Good day, I've been trying to make the tuxedo pipeline for RNAseq data analysis work with my custom GTF but it haven't succeeded yet. I have tried many things, read many many posts...still nothing. I want to see differential expression in lncRNA. Some of them are known, some are unknown. I've had success with HTSeq --> DESeq, EdgeR...but I want to corroborate my results with cuffdiff.
GTF with known lncRNA only looks like that, (it should work but doesn't):
chr1 unknown exon 12567300 12567451 0 + 0 gene_id "SNORA59A"; gene_name "SNORA59A"; transcript_id "NR_003025_1"; tss_id "TSS3103";
chr1 unknown exon 24171572 24172345 0 - 0 gene_id "FUCA1"; gene_name "FUCA1"; p_id "P16785"; transcript_id "NM_000147"; tss_id "TSS3487";
chr1 unknown stop_codon 24172205 24172207 0 - 0 gene_id "FUCA1"; gene_name "FUCA1"; p_id "P16785"; transcript_id "NM_000147"; tss_id "TSS3487";
chr1 unknown CDS 24172208 24172345 0 - 0 gene_id "FUCA1"; gene_name "FUCA1"; p_id "P16785"; transcript_id "NM_000147"; tss_id "TSS3487";
..
..
..
But tophat returns me with:
format: fastq
quality scale: phred33 (default)
[2015-07-07 08:59:30] Reading known junctions from GTF file
Warning: TopHat did not find any junctions in GTF file
[2015-07-07 08:59:30] Preparing reads
left reads: min. length=20, max. length=50, 28359825 kept reads (14 discarded)
right reads: min. length=20, max. length=50, 28359834 kept reads (5 discarded)
[2015-07-07 09:05:45] Building transcriptome data files..

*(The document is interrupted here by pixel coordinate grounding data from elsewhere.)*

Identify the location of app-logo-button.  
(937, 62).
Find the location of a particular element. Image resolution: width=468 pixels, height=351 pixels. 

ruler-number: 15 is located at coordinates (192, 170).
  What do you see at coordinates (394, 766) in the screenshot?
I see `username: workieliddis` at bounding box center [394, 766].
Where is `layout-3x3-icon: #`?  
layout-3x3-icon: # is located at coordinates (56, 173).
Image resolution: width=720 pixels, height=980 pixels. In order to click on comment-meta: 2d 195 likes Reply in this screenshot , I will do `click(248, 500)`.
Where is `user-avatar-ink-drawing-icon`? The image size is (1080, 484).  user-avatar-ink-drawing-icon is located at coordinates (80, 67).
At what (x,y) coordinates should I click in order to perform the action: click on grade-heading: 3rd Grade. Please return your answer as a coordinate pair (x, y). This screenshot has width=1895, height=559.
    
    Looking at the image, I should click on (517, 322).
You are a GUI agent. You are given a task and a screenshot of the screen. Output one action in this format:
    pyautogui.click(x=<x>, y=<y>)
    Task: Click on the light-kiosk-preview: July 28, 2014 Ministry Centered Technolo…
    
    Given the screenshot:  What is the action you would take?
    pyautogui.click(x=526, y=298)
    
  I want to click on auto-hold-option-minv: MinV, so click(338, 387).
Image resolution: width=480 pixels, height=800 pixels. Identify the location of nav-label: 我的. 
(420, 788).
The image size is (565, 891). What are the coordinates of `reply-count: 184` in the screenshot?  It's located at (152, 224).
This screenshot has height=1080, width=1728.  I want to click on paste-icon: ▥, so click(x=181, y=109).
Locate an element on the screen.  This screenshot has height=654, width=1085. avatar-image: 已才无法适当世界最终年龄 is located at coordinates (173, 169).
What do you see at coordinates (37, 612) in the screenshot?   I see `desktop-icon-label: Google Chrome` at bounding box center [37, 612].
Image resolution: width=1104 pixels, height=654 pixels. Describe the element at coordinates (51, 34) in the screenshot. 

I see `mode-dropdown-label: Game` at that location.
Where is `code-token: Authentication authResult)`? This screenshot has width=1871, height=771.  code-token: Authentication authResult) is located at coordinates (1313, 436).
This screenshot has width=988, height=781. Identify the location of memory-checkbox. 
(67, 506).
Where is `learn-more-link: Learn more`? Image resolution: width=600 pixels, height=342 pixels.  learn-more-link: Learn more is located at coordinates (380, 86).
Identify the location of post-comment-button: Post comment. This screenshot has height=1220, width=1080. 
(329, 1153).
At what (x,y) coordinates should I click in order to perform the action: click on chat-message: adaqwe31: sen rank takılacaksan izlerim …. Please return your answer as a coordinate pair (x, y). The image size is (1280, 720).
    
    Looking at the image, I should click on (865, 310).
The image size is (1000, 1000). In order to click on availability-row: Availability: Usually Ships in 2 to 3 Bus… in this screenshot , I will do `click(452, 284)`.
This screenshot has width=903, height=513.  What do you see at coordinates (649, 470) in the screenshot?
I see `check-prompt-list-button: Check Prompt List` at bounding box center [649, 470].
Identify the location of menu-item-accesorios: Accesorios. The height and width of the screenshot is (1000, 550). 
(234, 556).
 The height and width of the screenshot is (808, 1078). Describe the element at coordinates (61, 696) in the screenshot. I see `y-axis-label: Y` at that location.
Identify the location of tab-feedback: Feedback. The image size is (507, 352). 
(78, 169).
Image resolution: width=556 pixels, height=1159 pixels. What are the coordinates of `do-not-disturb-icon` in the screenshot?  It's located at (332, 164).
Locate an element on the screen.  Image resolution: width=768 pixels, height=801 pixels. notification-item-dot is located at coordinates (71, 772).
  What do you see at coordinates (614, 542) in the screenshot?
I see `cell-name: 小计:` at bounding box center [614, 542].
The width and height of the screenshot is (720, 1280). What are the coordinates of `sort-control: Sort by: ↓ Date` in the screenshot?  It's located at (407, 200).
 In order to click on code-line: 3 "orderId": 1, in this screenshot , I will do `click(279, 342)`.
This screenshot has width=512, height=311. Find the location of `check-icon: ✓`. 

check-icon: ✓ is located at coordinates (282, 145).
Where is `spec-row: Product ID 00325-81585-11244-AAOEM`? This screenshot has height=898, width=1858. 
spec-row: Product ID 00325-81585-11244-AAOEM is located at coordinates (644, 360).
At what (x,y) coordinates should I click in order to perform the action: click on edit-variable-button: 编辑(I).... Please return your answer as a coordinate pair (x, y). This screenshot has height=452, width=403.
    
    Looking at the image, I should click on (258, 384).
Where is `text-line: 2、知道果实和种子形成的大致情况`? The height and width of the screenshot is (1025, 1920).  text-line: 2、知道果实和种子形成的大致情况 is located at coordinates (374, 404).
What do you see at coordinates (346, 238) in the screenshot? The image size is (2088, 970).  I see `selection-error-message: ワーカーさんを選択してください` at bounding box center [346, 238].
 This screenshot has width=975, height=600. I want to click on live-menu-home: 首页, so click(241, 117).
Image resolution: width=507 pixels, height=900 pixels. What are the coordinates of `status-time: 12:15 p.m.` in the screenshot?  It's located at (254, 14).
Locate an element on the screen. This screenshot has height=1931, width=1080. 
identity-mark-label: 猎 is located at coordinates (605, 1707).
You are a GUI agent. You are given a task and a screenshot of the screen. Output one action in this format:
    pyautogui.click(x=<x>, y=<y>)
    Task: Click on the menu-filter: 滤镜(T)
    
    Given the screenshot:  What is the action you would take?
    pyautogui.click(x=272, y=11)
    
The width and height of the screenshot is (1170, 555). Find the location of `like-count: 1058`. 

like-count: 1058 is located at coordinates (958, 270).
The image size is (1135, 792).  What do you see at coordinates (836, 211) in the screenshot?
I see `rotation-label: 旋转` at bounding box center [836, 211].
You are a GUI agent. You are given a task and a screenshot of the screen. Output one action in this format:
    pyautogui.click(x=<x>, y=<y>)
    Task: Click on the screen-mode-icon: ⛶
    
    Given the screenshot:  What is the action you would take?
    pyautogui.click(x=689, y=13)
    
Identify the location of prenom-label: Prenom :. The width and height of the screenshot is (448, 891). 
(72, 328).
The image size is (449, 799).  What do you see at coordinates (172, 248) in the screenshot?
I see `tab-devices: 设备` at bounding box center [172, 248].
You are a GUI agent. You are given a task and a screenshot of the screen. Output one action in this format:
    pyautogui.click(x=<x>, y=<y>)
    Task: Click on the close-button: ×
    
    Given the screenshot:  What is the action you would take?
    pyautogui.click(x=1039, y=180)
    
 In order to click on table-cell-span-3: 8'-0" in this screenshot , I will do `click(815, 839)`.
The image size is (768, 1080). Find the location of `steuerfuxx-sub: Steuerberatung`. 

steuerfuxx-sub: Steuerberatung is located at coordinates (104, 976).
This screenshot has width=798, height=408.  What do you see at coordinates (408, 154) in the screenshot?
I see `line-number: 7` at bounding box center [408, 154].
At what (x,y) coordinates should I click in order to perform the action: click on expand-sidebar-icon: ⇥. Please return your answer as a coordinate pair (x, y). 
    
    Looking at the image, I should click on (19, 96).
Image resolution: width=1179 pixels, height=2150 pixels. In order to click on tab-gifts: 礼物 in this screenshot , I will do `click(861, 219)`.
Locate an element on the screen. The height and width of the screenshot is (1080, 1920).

[2015-07-07 09:06:01] Building Bowtie index from lncRNA_toUse.fa
[FAILED]
Error: Couldn't build bowtie index with err = 1
My first goal is to fix this. Then I will have to try with my unknown lncRNA as well, which the only format I get is:
chr1 unknown exon 47562325 47644943 0 + 0 gene_id "CYP4A22-AS1"; gene_name "CYP4A22-AS1";
It is worth noting that with the "official" Genes.gtf, the pipeline works. I am puzzled, and thank you very much for any insight.
Have a great day,
J.
Just as a total guess, does it have something to do with lncRNA_toUse.fa? (as in, does it use the same labels as the gtf file)
Might be the same problem as this: https://biostar.usegalaxy.org/p/10046/
Tophat creates a log file and stores the exact commands that it uses. Try to run the last one and you'll (presumably) get the actual error that bowtie2 produces.